I teach and research across social history, social policy, socio-legal studies and criminology. I am chair of the Social History Society and also work as a policy consultant.
I am currently working on two new research projects. The first, After Care, (with crime historians Barry Godfrey, Heather Shore and Zoe Alker) investigates the long-term impact of 19th and early 20th century youth justice interventions. We use digital record linkage to establish 'what happened next' to a large cohort of delinquent, difficult and destitute children passing through England's early youth justice systems. We raise questions about the uses of historical evidence in contemporary evidence-based policy making. Our early findings (summarised here) generated much media coverage and our full findings will be published in a forthcoming book, Young Criminal Lives.
My second research project focuses on a pressing present-day challenge - that of recurrent care proceedings in the English child protection system. I am leading an interdisciplinary evaluation of two pioneering interventions (Positive Choices and Mpower) working with birth mothers at risk of losing further children to care. We will be sharing our latest findings with practitioners and researchers at an event at the University in Jan 2017. The project stems from my earlier involvement with the Suffolk Family Justice Council. I have written about this work in the Journal of Law and Society.
In 2014, I presented a BBC TWO series, Shopgirls: The True Story of Life Behind the Counter tracing the history of Britain's shopworkers and consumer cultures from 1860 to the present. I talk about the series in this podcast. I've also enjoyed writing an accompanying book, Shopgirls, co-authored with Annabel Hobley. The project was part-funded by the ESRC and inspired by my 2012 series, Servants: The True Story of Life Below Stairs, a history of domestic servants from the mid-nineteenth to the mid-twentieth centuries. This podcast has more on Servants and explains its links to my book, Bad Girls in Britain in which I explore the part played by domestic service training in the reform of delinquent, destitute and neglected girls.

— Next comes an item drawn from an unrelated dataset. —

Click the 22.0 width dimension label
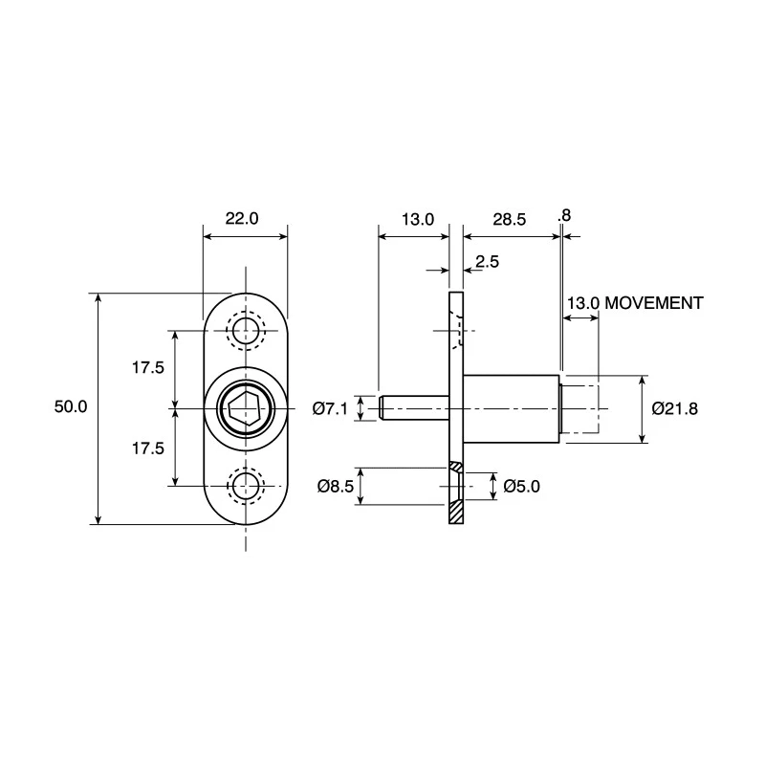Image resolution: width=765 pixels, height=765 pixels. click(242, 219)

I've recently been involved in a number of events to mark the 40th anniversary of the 1974 Working Women's Charter. My TEDx talk makes the case for this - namely that only 4 of the original 10 demands have been met in 40 years - and History & Policy hosts our new draft charter.
I am an external examiner at the University of Lancaster and a member of the editorial boards of two journals: Cultural and Social History and Contemporary British History. I served as Dean of the Graduate School here at Essex from 2009-13.
I have recently published articles in History Workshop Journal, the British Journal of Criminology and the Journal of Law and Society. My co-authored and co-edited books include Criminology: A Sociological Introduction (2014), Crime in Modern Britain (2002) and Becoming Delinquent: European Youth, 1650-1950 (2002).